### Supplied material
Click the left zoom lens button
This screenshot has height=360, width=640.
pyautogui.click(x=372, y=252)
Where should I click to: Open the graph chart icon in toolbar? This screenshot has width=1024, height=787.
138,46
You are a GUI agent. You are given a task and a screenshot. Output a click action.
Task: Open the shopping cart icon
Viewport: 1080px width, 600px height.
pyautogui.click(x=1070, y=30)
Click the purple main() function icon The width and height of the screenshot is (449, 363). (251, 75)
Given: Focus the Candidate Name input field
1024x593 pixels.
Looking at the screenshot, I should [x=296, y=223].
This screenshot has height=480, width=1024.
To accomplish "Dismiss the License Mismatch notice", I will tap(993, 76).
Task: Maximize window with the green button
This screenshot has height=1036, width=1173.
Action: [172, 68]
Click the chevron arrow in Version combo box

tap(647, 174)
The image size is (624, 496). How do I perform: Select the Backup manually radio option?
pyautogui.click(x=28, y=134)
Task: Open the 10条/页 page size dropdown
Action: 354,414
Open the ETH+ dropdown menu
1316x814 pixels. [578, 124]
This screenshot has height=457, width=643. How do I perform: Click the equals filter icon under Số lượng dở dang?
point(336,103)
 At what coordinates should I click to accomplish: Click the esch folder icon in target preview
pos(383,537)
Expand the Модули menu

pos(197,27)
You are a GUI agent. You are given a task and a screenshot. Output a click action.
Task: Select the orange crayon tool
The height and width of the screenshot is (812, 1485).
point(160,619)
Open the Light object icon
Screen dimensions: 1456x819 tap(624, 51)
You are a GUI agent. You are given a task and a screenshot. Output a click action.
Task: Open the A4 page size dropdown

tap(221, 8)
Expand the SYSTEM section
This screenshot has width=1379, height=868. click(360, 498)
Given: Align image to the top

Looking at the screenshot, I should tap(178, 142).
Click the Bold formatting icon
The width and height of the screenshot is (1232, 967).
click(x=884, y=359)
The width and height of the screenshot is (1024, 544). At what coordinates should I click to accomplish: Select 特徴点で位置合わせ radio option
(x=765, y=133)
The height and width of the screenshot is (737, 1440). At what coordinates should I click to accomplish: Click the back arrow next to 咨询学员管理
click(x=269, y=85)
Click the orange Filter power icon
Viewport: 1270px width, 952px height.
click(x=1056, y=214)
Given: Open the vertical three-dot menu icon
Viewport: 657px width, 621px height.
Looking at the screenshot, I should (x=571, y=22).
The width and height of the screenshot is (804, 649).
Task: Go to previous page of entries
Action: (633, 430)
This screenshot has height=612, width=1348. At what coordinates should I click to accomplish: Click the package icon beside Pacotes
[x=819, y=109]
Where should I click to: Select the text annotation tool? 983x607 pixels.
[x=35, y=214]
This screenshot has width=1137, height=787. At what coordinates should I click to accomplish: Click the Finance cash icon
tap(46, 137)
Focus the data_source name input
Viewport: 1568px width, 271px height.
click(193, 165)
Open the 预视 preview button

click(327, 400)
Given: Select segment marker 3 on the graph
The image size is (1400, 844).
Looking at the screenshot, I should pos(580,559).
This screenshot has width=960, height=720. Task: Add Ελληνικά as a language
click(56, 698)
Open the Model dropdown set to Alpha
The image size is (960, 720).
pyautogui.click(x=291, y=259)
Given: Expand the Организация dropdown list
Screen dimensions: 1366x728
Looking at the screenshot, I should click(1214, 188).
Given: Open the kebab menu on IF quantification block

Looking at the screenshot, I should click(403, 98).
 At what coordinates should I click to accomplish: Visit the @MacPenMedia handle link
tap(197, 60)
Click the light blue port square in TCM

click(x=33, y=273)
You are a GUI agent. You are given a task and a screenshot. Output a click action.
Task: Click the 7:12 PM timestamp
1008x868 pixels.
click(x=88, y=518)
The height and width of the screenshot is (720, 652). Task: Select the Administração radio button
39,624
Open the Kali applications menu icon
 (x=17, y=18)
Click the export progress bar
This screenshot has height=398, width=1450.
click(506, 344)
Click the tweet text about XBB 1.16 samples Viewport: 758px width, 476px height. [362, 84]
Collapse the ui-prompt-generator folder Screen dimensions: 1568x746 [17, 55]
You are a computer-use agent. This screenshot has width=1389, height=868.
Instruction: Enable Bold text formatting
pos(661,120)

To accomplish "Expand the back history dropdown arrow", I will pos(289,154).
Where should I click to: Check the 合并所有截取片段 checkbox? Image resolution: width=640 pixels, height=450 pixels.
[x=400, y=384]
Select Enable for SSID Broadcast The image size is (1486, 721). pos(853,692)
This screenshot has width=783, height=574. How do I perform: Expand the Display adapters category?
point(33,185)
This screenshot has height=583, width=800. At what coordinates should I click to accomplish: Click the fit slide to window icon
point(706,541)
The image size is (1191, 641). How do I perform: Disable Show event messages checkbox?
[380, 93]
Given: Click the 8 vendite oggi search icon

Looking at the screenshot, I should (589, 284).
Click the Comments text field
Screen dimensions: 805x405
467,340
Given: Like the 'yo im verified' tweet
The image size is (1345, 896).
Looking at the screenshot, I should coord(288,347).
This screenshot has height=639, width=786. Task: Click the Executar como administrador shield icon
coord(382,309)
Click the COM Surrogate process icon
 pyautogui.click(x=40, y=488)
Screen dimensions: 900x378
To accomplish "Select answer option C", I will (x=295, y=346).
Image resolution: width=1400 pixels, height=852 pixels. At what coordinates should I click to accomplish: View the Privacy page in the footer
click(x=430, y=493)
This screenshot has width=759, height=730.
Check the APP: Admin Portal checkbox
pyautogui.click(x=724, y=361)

### Task instructions
Please copy every one of the entries above exactly as they appear.

### Result for this exercise
Click the left zoom lens button
This screenshot has height=360, width=640.
pyautogui.click(x=372, y=252)
Where should I click to: Open the graph chart icon in toolbar? This screenshot has width=1024, height=787.
138,46
You are a GUI agent. You are given a task and a screenshot. Output a click action.
Task: Open the shopping cart icon
Viewport: 1080px width, 600px height.
pyautogui.click(x=1070, y=30)
Click the purple main() function icon The width and height of the screenshot is (449, 363). (251, 75)
Given: Focus the Candidate Name input field
1024x593 pixels.
Looking at the screenshot, I should [x=296, y=223].
This screenshot has height=480, width=1024.
To accomplish "Dismiss the License Mismatch notice", I will tap(993, 76).
Task: Maximize window with the green button
This screenshot has height=1036, width=1173.
Action: [172, 68]
Click the chevron arrow in Version combo box

tap(647, 174)
The image size is (624, 496). How do I perform: Select the Backup manually radio option?
pyautogui.click(x=28, y=134)
Task: Open the 10条/页 page size dropdown
Action: 354,414
Open the ETH+ dropdown menu
1316x814 pixels. [578, 124]
This screenshot has height=457, width=643. How do I perform: Click the equals filter icon under Số lượng dở dang?
point(336,103)
 At what coordinates should I click to accomplish: Click the esch folder icon in target preview
pos(383,537)
Expand the Модули menu

pos(197,27)
You are a GUI agent. You are given a task and a screenshot. Output a click action.
Task: Select the orange crayon tool
The height and width of the screenshot is (812, 1485).
point(160,619)
Open the Light object icon
Screen dimensions: 1456x819 tap(624, 51)
You are a GUI agent. You are given a task and a screenshot. Output a click action.
Task: Open the A4 page size dropdown

tap(221, 8)
Expand the SYSTEM section
This screenshot has width=1379, height=868. click(360, 498)
Given: Align image to the top

Looking at the screenshot, I should tap(178, 142).
Click the Bold formatting icon
The width and height of the screenshot is (1232, 967).
click(x=884, y=359)
The width and height of the screenshot is (1024, 544). At what coordinates should I click to accomplish: Select 特徴点で位置合わせ radio option
(x=765, y=133)
The height and width of the screenshot is (737, 1440). At what coordinates should I click to accomplish: Click the back arrow next to 咨询学员管理
click(x=269, y=85)
Click the orange Filter power icon
Viewport: 1270px width, 952px height.
click(x=1056, y=214)
Given: Open the vertical three-dot menu icon
Viewport: 657px width, 621px height.
Looking at the screenshot, I should (x=571, y=22).
The width and height of the screenshot is (804, 649).
Task: Go to previous page of entries
Action: (633, 430)
This screenshot has height=612, width=1348. At what coordinates should I click to accomplish: Click the package icon beside Pacotes
[x=819, y=109]
Where should I click to: Select the text annotation tool? 983x607 pixels.
[x=35, y=214]
This screenshot has width=1137, height=787. At what coordinates should I click to accomplish: Click the Finance cash icon
tap(46, 137)
Focus the data_source name input
Viewport: 1568px width, 271px height.
click(193, 165)
Open the 预视 preview button

click(327, 400)
Given: Select segment marker 3 on the graph
The image size is (1400, 844).
Looking at the screenshot, I should pos(580,559).
This screenshot has width=960, height=720. Task: Add Ελληνικά as a language
click(56, 698)
Open the Model dropdown set to Alpha
The image size is (960, 720).
pyautogui.click(x=291, y=259)
Given: Expand the Организация dropdown list
Screen dimensions: 1366x728
Looking at the screenshot, I should click(1214, 188).
Given: Open the kebab menu on IF quantification block

Looking at the screenshot, I should click(403, 98).
 At what coordinates should I click to accomplish: Visit the @MacPenMedia handle link
tap(197, 60)
Click the light blue port square in TCM

click(x=33, y=273)
You are a GUI agent. You are given a task and a screenshot. Output a click action.
Task: Click the 7:12 PM timestamp
1008x868 pixels.
click(x=88, y=518)
The height and width of the screenshot is (720, 652). Task: Select the Administração radio button
39,624
Open the Kali applications menu icon
 (x=17, y=18)
Click the export progress bar
This screenshot has height=398, width=1450.
click(506, 344)
Click the tweet text about XBB 1.16 samples Viewport: 758px width, 476px height. [362, 84]
Collapse the ui-prompt-generator folder Screen dimensions: 1568x746 [17, 55]
You are a computer-use agent. This screenshot has width=1389, height=868.
Instruction: Enable Bold text formatting
pos(661,120)

To accomplish "Expand the back history dropdown arrow", I will pos(289,154).
Where should I click to: Check the 合并所有截取片段 checkbox? Image resolution: width=640 pixels, height=450 pixels.
[x=400, y=384]
Select Enable for SSID Broadcast The image size is (1486, 721). pos(853,692)
This screenshot has width=783, height=574. How do I perform: Expand the Display adapters category?
point(33,185)
This screenshot has height=583, width=800. At what coordinates should I click to accomplish: Click the fit slide to window icon
point(706,541)
The image size is (1191, 641). How do I perform: Disable Show event messages checkbox?
[380, 93]
Given: Click the 8 vendite oggi search icon

Looking at the screenshot, I should (589, 284).
Click the Comments text field
Screen dimensions: 805x405
467,340
Given: Like the 'yo im verified' tweet
The image size is (1345, 896).
Looking at the screenshot, I should coord(288,347).
This screenshot has height=639, width=786. Task: Click the Executar como administrador shield icon
coord(382,309)
Click the COM Surrogate process icon
 pyautogui.click(x=40, y=488)
Screen dimensions: 900x378
To accomplish "Select answer option C", I will (x=295, y=346).
Image resolution: width=1400 pixels, height=852 pixels. At what coordinates should I click to accomplish: View the Privacy page in the footer
click(x=430, y=493)
This screenshot has width=759, height=730.
Check the APP: Admin Portal checkbox
pyautogui.click(x=724, y=361)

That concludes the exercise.